* _TASK PROMPT_:
What follows is a block of records; restate each one word for word.

* _SOURCE MATERIAL_:
──────────────────────────────

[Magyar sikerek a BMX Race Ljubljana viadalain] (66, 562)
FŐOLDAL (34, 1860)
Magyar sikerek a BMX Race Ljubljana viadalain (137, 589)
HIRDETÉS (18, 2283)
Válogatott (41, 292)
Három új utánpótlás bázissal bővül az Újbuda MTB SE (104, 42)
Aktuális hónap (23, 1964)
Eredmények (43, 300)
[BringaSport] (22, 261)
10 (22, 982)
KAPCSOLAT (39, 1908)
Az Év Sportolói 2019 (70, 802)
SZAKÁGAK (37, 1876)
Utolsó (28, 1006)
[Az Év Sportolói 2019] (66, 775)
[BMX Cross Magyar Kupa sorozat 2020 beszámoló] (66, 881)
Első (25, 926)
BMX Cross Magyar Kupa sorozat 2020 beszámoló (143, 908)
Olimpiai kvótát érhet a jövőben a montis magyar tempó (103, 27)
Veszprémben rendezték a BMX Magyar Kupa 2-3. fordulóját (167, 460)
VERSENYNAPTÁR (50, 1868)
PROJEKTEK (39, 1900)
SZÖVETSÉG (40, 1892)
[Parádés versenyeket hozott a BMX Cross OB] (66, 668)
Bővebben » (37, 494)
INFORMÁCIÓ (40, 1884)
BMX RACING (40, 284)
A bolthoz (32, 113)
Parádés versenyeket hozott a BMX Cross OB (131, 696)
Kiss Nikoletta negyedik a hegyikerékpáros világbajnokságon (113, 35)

──────────────────────────────

* _TASK ANSWER_:
[Magyar sikerek a BMX Race Ljubljana viadalain] (66, 562)
FŐOLDAL (34, 1860)
Magyar sikerek a BMX Race Ljubljana viadalain (137, 589)
HIRDETÉS (18, 2283)
Válogatott (41, 292)
Három új utánpótlás bázissal bővül az Újbuda MTB SE (104, 42)
Aktuális hónap (23, 1964)
Eredmények (43, 300)
[BringaSport] (22, 261)
10 (22, 982)
KAPCSOLAT (39, 1908)
Az Év Sportolói 2019 (70, 802)
SZAKÁGAK (37, 1876)
Utolsó (28, 1006)
[Az Év Sportolói 2019] (66, 775)
[BMX Cross Magyar Kupa sorozat 2020 beszámoló] (66, 881)
Első (25, 926)
BMX Cross Magyar Kupa sorozat 2020 beszámoló (143, 908)
Olimpiai kvótát érhet a jövőben a montis magyar tempó (103, 27)
Veszprémben rendezték a BMX Magyar Kupa 2-3. fordulóját (167, 460)
VERSENYNAPTÁR (50, 1868)
PROJEKTEK (39, 1900)
SZÖVETSÉG (40, 1892)
[Parádés versenyeket hozott a BMX Cross OB] (66, 668)
Bővebben » (37, 494)
INFORMÁCIÓ (40, 1884)
BMX RACING (40, 284)
A bolthoz (32, 113)
Parádés versenyeket hozott a BMX Cross OB (131, 696)
Kiss Nikoletta negyedik a hegyikerékpáros világbajnokságon (113, 35)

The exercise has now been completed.